» Your goal
Up to and including the line that contains "Task: Click the 产品单价 input field", repeat each line of the data exactly, starting from the first.

[Saved data entries]

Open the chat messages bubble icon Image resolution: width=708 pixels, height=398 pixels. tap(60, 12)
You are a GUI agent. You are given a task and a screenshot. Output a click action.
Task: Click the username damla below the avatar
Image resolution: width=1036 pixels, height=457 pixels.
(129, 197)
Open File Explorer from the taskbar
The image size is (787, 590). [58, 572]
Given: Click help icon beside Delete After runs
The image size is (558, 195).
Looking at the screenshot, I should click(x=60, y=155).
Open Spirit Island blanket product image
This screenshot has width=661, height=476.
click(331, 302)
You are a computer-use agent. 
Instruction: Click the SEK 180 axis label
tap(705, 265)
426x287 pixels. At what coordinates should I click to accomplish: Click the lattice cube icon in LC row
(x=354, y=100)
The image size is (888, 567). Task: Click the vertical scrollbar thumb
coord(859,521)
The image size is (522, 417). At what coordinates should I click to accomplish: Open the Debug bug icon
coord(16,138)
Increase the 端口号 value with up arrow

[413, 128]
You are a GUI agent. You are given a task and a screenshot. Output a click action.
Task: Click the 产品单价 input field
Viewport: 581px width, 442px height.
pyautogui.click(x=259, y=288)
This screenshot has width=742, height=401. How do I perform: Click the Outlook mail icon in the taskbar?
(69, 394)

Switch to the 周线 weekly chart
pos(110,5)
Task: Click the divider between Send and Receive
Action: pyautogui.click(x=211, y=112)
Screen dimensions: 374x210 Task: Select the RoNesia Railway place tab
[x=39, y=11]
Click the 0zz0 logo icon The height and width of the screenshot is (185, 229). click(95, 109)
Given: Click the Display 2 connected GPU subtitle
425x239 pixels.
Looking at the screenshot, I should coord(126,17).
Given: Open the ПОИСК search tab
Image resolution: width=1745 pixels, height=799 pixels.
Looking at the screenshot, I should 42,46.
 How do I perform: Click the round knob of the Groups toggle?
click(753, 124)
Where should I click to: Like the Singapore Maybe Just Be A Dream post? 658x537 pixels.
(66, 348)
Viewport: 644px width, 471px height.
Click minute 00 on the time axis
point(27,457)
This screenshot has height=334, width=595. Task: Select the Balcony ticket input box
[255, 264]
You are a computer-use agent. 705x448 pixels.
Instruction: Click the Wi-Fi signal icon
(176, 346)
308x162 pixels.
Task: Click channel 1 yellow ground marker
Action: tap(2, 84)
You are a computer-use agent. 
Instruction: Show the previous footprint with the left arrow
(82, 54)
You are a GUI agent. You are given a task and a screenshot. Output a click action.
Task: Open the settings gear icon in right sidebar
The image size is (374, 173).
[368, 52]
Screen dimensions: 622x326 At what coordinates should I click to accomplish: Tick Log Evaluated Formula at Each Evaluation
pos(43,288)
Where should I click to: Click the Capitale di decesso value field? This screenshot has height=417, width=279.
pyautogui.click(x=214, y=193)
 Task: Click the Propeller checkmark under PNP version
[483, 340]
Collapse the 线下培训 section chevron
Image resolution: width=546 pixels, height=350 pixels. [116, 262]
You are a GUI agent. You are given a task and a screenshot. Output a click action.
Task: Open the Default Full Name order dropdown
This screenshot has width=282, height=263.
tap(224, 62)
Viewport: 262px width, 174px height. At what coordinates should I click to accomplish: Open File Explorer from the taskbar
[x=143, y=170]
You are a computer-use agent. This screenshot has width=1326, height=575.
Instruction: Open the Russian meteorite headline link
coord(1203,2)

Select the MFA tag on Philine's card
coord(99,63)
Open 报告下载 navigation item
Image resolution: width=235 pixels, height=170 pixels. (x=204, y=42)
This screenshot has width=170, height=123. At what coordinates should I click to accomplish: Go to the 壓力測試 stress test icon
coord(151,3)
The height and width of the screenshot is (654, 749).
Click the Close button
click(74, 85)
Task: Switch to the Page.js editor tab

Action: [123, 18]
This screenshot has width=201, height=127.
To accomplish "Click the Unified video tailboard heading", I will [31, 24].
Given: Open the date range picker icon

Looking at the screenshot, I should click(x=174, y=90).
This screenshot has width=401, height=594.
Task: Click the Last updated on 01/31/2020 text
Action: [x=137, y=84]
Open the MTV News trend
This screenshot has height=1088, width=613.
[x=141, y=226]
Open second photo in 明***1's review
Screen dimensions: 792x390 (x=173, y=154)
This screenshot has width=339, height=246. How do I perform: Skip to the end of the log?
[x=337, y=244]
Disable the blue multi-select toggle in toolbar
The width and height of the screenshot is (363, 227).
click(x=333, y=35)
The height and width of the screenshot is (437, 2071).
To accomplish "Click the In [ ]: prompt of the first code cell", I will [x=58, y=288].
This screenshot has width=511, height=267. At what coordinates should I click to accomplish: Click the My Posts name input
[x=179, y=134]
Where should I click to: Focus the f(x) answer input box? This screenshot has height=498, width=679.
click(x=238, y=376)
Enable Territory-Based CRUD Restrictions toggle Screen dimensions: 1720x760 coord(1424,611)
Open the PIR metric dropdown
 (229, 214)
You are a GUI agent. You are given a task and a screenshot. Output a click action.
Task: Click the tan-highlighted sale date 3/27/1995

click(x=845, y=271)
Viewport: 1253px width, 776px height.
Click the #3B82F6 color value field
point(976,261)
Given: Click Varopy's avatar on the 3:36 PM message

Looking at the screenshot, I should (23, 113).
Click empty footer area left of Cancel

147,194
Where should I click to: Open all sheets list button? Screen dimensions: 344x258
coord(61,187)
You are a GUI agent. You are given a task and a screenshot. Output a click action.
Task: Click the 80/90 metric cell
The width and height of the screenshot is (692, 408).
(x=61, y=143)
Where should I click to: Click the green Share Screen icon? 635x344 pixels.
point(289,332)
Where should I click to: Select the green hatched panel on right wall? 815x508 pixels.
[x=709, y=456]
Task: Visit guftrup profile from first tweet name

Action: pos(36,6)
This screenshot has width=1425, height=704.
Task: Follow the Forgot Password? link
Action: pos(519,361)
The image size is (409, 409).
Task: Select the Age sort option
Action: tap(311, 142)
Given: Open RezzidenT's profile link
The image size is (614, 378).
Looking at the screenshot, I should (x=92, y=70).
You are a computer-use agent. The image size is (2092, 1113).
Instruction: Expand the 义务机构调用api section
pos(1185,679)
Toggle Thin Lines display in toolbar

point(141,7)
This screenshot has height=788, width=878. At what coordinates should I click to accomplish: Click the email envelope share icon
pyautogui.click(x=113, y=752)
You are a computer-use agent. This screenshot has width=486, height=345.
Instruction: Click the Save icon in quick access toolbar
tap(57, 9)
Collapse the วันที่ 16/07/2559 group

» Reply to the exercise
Open the chat messages bubble icon Image resolution: width=708 pixels, height=398 pixels. tap(60, 12)
You are a GUI agent. You are given a task and a screenshot. Output a click action.
Task: Click the username damla below the avatar
Image resolution: width=1036 pixels, height=457 pixels.
(129, 197)
Open File Explorer from the taskbar
The image size is (787, 590). [58, 572]
Given: Click help icon beside Delete After runs
The image size is (558, 195).
Looking at the screenshot, I should click(x=60, y=155).
Open Spirit Island blanket product image
This screenshot has width=661, height=476.
click(331, 302)
You are a computer-use agent. 
Instruction: Click the SEK 180 axis label
tap(705, 265)
426x287 pixels. At what coordinates should I click to accomplish: Click the lattice cube icon in LC row
(x=354, y=100)
The image size is (888, 567). Task: Click the vertical scrollbar thumb
coord(859,521)
The image size is (522, 417). At what coordinates should I click to accomplish: Open the Debug bug icon
coord(16,138)
Increase the 端口号 value with up arrow

[413, 128]
You are a GUI agent. You are given a task and a screenshot. Output a click action.
Task: Click the 产品单价 input field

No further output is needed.